Chicken and yam merguez
Okay, too late if you didn’t want to see this part - let’s face it, a sausage casing is an intestine - in this case, a section of small intestine from a pig - one can also buy lamb and beef casings, and small or large intestine, or even the colon, rectum, or, going other directions, the bladder - and depending on what animal and what part, can end up with thin, vienna sausage sort of sausages on up to a nice fat mortadella or bologna. I suppose this picture just makes it pretty graphic just what you’re dealing with. Sometimes, perhaps, it’s best not to think about such things - or perhaps it is better, to truly have a connection to what it is you’re eating?

Chicken and yam merguez
I tied them off in links - since I wasn’t going to hang these to cure, I decided not to do the whole double knot and strings holding all the links in a daisy chain - I just used short pieces of sausage twine and tied them off into 10cm, or 4″, links. I immediately poached them in simmering water for about 10 minutes, just enough to lightly cook them through and set them firmly. Then, into the refrigerator until I needed them - half of them later the same day, half of them the next.

Chicken and yam merguez
Once the links had been poached and the filling was firm, they could be simply cut apart at the string ties, lined up in a baking pan and tossed in the oven, drizzled with olive oil, to brown. These could also have been grilled, or cooked in any other way one might make sausage - in the original recipe, Bill simply boiled them up like a hot dog. I wanted the bit of caramelization from the browning. I served them atop some couscous flavored with chicken stock and chopped Chinese flat chives.

Merguez spice mix

This mixture is inspired by one from Chef Farid Zadi, an online friend and fellow blogger, since, while I presume I could head over to one of the middle eastern markets and find a pre-mixed blend, I wanted something where I knew what was in it. I didn’t follow his recipe exactly, but played with it a little.

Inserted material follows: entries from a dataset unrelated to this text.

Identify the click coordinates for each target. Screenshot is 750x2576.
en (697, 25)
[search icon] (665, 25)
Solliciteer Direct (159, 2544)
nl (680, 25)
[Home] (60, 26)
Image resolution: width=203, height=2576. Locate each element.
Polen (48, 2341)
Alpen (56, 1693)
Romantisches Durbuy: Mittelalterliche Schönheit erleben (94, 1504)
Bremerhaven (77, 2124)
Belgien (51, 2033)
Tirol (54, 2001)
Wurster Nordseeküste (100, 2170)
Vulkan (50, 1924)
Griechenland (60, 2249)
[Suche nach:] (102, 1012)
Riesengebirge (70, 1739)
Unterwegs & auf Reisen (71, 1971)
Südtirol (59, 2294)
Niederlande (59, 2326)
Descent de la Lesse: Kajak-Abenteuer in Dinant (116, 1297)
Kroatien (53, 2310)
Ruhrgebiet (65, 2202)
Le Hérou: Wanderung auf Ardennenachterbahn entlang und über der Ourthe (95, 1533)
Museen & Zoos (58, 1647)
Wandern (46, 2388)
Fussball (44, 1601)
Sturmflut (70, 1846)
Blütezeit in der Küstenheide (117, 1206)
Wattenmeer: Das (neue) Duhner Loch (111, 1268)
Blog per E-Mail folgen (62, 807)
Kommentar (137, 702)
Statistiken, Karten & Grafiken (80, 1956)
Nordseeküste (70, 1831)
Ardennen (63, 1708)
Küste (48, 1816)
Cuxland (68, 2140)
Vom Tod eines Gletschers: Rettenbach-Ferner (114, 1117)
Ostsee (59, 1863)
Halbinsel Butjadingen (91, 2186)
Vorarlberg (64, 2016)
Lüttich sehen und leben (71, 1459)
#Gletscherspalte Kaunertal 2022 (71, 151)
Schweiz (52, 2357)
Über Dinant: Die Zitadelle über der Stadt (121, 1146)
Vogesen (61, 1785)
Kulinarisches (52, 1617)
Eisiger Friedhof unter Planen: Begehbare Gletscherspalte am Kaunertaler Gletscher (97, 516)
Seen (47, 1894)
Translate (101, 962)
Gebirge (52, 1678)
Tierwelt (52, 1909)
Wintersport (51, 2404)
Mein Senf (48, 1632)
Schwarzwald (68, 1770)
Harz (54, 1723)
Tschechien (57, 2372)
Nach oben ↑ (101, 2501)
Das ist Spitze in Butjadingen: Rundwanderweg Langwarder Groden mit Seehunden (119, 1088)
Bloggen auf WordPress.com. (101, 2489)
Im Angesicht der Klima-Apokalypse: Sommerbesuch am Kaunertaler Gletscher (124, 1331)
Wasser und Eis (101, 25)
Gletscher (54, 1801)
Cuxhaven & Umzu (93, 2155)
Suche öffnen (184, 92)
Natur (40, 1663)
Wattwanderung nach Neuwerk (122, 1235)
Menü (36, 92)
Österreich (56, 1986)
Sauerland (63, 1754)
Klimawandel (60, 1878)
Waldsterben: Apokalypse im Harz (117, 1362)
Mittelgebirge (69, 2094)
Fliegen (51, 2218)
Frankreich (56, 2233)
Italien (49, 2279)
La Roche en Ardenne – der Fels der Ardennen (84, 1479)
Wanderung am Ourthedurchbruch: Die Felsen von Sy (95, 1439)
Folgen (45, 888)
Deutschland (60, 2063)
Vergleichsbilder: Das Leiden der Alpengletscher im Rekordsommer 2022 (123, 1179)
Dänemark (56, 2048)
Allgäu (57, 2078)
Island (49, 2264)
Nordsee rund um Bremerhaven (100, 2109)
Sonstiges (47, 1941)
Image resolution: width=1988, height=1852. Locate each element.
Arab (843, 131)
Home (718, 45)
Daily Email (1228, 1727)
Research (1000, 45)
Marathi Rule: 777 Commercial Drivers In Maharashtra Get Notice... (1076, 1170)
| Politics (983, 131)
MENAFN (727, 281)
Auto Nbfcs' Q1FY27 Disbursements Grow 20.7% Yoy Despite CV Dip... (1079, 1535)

In a spice grinder, mix the following - whole spices are best, other than the turmeric which is too hard to grind in a standard spice grinder:

4 teaspoons cumin
1 teaspoon sweet paprika
½ teaspoon each of: turmeric, caraway seed, coriander, star anise, dried thyme, sumac, ancho, cayenne, black peppercorns, white peppercorns, pink peppercorns
¼ teaspoon nutmeg

In retrospect, I probably could have made them far spicier by upping the amount of either ancho or cayenne peppers, or using hot instead of sweet paprika - but I didn’t want to overwhelm the chicken and yam flavors - perhaps the spicier would be best left for something like lamb or beef.